Questo primo volo è stato progettato per testare la struttura del veicolo di lancio durante a volo suborbitale utilizzando l’ogiva di un razzo Giove.

Preparazione(modificare)

Compromesso. It had encountered some problems on the voyage, running aground four times due to poor . On the return trip, the barge hit a bridge, causing some minor damage.(3)

est RP-1 il propellente iniziò a fluire nel razzo. Un leggero surplus (3%)(4) del carburante necessario è stato immesso nel razzo, poiché era possibile scaricare facilmente il carburante. Poco prima del lancio, il carburante in eccesso è stato rimosso dai serbatoi.

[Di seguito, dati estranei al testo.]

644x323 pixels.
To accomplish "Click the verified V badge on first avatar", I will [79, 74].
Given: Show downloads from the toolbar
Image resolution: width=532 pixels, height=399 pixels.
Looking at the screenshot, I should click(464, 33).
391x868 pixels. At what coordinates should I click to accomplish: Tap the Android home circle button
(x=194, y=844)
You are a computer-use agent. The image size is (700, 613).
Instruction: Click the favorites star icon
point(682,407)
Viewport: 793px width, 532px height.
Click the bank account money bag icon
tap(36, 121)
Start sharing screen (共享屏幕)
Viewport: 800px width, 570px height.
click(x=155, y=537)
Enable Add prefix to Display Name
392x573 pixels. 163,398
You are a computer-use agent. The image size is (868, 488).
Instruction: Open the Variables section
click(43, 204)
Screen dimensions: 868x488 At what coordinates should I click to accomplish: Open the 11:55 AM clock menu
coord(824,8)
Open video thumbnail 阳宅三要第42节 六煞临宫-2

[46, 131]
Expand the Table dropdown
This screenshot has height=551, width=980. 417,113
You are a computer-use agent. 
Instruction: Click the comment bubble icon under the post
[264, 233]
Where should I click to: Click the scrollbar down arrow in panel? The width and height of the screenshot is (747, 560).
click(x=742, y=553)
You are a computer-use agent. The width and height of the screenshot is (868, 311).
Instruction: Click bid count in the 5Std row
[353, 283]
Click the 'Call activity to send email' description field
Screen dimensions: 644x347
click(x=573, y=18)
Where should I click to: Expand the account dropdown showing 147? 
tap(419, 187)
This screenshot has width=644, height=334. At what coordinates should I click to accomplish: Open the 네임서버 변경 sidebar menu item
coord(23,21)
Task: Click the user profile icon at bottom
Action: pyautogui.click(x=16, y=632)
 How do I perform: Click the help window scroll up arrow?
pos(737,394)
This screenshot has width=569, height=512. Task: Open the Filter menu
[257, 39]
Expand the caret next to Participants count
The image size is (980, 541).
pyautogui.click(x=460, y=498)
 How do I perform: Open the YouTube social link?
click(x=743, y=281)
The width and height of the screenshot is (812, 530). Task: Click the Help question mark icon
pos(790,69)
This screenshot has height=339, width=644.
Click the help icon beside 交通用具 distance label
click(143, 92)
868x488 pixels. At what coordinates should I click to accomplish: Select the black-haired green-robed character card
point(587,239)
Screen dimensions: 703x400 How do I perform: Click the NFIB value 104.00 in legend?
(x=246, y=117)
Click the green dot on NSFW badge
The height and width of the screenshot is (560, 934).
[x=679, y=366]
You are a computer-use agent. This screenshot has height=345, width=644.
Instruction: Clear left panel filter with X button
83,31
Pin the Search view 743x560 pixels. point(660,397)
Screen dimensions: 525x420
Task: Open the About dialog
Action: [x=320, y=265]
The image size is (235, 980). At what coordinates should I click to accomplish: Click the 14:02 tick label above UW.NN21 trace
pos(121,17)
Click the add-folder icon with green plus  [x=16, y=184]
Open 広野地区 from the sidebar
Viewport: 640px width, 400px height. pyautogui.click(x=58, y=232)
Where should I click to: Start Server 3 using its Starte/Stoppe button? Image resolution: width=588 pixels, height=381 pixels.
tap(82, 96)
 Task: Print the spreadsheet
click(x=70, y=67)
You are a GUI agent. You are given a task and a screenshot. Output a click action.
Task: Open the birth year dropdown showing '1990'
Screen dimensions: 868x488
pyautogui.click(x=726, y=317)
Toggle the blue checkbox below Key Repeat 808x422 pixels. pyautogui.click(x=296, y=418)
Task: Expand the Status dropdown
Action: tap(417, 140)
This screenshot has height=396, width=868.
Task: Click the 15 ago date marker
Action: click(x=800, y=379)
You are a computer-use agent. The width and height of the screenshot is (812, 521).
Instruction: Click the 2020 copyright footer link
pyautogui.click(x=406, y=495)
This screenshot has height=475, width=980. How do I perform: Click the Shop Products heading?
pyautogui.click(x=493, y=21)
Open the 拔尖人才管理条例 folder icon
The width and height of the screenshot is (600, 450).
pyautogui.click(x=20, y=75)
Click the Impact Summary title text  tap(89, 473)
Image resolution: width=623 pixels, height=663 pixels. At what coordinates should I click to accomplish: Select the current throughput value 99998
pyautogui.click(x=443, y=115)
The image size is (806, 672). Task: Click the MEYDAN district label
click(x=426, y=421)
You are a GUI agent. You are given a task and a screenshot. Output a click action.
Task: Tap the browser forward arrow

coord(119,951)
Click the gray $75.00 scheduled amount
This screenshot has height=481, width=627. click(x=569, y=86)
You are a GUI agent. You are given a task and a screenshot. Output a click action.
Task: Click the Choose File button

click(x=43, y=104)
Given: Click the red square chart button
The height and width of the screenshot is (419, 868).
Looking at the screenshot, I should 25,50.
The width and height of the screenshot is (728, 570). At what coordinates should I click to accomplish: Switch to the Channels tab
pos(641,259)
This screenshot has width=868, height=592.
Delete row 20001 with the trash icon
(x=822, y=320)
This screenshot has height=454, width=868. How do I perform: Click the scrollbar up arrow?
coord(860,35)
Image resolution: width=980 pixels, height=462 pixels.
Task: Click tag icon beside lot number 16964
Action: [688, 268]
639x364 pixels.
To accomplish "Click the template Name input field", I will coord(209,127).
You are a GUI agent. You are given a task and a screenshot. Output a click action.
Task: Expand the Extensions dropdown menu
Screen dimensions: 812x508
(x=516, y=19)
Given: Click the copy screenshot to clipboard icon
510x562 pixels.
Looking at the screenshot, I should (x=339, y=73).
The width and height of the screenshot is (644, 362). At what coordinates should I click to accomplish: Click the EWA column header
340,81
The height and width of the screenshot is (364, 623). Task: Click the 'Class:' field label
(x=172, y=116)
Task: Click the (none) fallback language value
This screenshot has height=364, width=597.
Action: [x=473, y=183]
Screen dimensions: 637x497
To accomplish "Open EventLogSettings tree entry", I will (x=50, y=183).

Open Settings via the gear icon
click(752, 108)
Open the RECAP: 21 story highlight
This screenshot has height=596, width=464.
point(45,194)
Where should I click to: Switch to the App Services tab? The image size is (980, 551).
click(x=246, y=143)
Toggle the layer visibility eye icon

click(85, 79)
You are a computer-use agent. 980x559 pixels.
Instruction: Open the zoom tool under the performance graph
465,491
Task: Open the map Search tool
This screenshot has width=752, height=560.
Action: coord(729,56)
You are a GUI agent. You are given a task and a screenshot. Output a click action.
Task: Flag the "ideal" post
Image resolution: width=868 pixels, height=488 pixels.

Ossigeno liquido cominciò a fluire nei suoi serbatoi alle 3:00 del giorno successivo. Ha seguito la stessa procedura dell’RP-1 con i serbatoi riempiti al 10% per verificare la presenza di perdite, quindi riempiti rapidamente fino al 97%, quindi rabboccati lentamente.

Nonostante un paio di ritardi dovuti al maltempo, il razzo è stato lanciato con solo un’ora di ritardo rispetto al previsto. Gli ingegneri avevano dato al razzo solo il 75% di possibilità di decollare e solo il 30% di completare un volo nominale. Anche con un volo nominale si riteneva possibile qualche danno. Al Arsenale di Pietra Rossai test a terra avevano frantumato finestre a 12 km di distanza.

Il rumore del lancio fu una delusione per alcuni testimoni, essendo descritto come simile ad un Razzo Atlas lancio, quando gli osservatori si trovavano a 1,5 miglia (2,4 km) di distanza invece di tre miglia (5 km) per un lancio su Saturno. Successivamente è stato stabilito che la causa della differenza tra il Cape e il Redstone Arsenal erano le condizioni atmosferiche che smorzavano il suono.(3)

“Accensione. Tutti i motori accesi. Avvia commit, avvia commit! Decollo! (urlando) Vai, vai, vai, vai! Vai amico! Vai! “(5)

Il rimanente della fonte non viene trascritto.